Dutch Design versus Made in Italy: What can we learn from each other in Milano
Modern design fairs are an international stage. They are a chance to see and be seen, where professionals can show off their work, challenge themselves and, why not, spy a little on friendly competition. The earliest examples of such gatherings date back to Paris’ trade exhibitions in the 1700s, or the World Expo tradition, the very first of which took place in London during the Victorian times. Since then, the concept of showcasing achievements and trying out new things in order to “wow” a global audience proved to have a powerful pull. This resulted in a huge success for the genre, which flourished in the years to come; and by the 20th century, professional gatherings had expanded into many forms to suit specific industries. In this article, we explore Dutch Design and what it represents during Milan Design Week.
Milan is the world’s great design stage
The Salone del Mobile fair and Milan Design Week, which take place together annually in the spring, are the world’s leading design events. There is a strong focus on industrial design that spans from product, to furniture and spatial installation and interiors. And for about a week each year, the northern Italian city transforms into a global platform for beauty and innovation. What better opportunity to explore new concepts from all over the world? This melting pot of ideas is guaranteed to leave you thrilled and motivated.

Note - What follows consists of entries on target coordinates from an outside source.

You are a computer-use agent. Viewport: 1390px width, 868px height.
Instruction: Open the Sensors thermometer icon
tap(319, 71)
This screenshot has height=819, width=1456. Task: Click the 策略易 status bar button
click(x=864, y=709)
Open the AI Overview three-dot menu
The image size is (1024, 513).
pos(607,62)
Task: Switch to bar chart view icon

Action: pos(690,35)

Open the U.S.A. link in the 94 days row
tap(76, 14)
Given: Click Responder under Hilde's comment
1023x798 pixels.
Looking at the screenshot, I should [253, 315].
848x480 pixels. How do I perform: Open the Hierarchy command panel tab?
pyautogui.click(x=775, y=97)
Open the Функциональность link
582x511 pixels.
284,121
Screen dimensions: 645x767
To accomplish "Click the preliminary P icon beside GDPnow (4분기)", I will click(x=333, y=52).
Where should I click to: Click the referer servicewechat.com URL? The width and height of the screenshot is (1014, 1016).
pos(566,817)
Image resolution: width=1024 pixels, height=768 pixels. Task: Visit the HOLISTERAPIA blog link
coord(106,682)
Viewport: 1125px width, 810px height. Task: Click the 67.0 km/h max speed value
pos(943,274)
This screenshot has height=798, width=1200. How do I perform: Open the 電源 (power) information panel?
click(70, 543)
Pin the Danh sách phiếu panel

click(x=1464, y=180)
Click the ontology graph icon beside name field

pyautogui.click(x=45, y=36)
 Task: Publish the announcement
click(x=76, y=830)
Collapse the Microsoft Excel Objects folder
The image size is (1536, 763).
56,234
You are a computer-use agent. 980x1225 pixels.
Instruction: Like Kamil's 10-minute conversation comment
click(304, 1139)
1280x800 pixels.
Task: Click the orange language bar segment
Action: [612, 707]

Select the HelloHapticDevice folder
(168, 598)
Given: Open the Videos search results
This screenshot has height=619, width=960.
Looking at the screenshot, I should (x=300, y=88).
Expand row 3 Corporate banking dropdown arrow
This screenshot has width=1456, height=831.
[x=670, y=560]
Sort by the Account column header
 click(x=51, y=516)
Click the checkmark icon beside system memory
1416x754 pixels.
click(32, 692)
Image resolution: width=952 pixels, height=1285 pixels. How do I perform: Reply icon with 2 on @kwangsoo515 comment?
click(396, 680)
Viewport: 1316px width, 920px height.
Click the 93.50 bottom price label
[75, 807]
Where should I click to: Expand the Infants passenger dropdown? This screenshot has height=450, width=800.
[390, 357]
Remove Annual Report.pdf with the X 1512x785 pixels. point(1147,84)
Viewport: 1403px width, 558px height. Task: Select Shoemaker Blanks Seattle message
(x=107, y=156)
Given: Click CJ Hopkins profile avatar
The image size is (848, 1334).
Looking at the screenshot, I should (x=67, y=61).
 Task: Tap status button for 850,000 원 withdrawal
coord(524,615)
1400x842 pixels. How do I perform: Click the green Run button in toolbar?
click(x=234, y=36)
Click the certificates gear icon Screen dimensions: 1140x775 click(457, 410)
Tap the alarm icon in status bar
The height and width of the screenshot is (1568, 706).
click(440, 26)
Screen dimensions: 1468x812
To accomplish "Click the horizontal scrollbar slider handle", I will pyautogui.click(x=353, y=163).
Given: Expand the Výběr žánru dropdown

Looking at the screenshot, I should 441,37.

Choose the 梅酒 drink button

Dutch heritage through a new lens
Every country seeks to showcase its achievements and unique characteristics during Milan Design Week. This year, the Dutch are commemorating 350 years from one of their great masters’ death with ‘Rembrandt Year’. The Dutch pavilion is dedicated to designers, artists and craftspeople whose installations pay homage to the iconic painter’s work. The show, entitled Masterly, will be open from the 9th to the 14th of April in Milan’s historical Palazzo Francesco Turati, in the city’s growing 5vie art and design district. There, the team will present modern, homegrown marvels, while paying tribute to their rich cultural heritage.
What is Dutch Design?
In the Dutch pavilion, the visitor can experience the famous brand of Dutch Design at its very best, at the same time, seeing it within the setting of a grand palazzo. The juxtapositions created by experiencing these works against a masterpiece of Italian tradition, and the numerous Italian (amongst others) designs on display across the city lend themselves to opening the debate of what Dutch Design really is.
Comparisons may be inevitable; they are also very welcome. Dutch Design is renowned for its pragmatic and experimental nature that seeks the right balance of practicality and minimalism through quirky, often unexpected routes. Meanwhile the Italian style is often defined by pure sophistication and an attention to craft and heritage. Both approaches draw, in their own way, on their country’s history and wider culture. ‘Both Dutch Design and Made in Italy are renowned the world over. Both labels create expectations and offer guarantees’, said Masterly curator Nicole Uniquole in a recent interview in Notes Magazine, which you can read here. ‘In my view, Dutch Design is very focused on solving problems.’
Learning from each other
What unites these different strands of contemporary design, however, is far more powerful than what may divide them. Great design is conceived to answer questions, cultivate our aesthetic and ultimately, drastically improve our daily life. Different approaches are not only welcome, but also necessary. Learning from each other and drawing on each other’s cultural offerings is what this type of event is all about. Uniquole concludes: ‘Designers want to change the world for the better through designs that are well thought out. Without focusing on the differences, Milan is the place where these two styles meet.’